(Entries contained in a dataset)
----
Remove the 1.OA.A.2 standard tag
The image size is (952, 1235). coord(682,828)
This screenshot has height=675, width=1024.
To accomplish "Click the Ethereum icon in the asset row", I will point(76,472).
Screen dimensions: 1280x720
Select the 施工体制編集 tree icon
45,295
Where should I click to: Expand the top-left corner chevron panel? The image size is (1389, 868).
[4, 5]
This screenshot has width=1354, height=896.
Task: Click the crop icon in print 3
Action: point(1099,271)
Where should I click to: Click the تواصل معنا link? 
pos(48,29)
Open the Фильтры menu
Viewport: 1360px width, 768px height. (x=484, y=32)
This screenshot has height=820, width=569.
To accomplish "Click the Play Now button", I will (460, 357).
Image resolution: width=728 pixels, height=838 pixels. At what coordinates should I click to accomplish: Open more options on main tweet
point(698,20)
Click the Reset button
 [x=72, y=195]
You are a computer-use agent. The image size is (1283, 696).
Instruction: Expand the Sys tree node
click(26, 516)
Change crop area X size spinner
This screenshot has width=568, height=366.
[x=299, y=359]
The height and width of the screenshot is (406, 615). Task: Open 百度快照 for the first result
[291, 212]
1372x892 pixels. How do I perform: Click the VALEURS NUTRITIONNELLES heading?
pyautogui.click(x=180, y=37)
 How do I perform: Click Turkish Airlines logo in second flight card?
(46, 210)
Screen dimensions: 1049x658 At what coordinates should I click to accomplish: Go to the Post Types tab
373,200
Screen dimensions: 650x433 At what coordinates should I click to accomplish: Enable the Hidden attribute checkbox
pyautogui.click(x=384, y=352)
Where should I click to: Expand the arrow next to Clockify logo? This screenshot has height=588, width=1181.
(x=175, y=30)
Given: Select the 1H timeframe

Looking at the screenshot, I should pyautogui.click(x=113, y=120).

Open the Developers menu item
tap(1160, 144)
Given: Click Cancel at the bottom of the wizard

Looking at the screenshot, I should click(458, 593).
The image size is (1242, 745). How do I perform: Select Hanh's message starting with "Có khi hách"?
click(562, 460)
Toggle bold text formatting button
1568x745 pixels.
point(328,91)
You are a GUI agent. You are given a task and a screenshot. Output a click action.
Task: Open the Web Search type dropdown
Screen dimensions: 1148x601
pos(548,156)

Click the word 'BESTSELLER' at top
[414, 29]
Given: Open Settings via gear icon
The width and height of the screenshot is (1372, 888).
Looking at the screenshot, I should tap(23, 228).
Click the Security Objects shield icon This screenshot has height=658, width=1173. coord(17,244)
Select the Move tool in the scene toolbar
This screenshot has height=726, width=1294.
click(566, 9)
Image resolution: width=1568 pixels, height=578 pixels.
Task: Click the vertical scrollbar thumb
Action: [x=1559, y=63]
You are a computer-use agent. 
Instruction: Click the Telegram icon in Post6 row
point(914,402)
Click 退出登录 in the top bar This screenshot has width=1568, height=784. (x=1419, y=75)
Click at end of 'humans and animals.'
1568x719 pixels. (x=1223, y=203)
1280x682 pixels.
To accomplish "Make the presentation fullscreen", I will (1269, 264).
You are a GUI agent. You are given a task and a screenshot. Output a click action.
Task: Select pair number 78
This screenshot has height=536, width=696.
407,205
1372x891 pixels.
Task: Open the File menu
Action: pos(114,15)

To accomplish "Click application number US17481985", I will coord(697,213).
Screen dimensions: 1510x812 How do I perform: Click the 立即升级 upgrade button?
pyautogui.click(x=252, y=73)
----
Set problem: Revise the part of the entries that opens with the line containing "Given: Open Settings via gear icon" and closes with the line containing "Looking at the screenshot, I should tap(23, 228).", replacing "gear icon" with "cog icon" and leaving everything else unchanged.

Complete output:
Given: Open Settings via cog icon
The width and height of the screenshot is (1372, 888).
Looking at the screenshot, I should tap(23, 228).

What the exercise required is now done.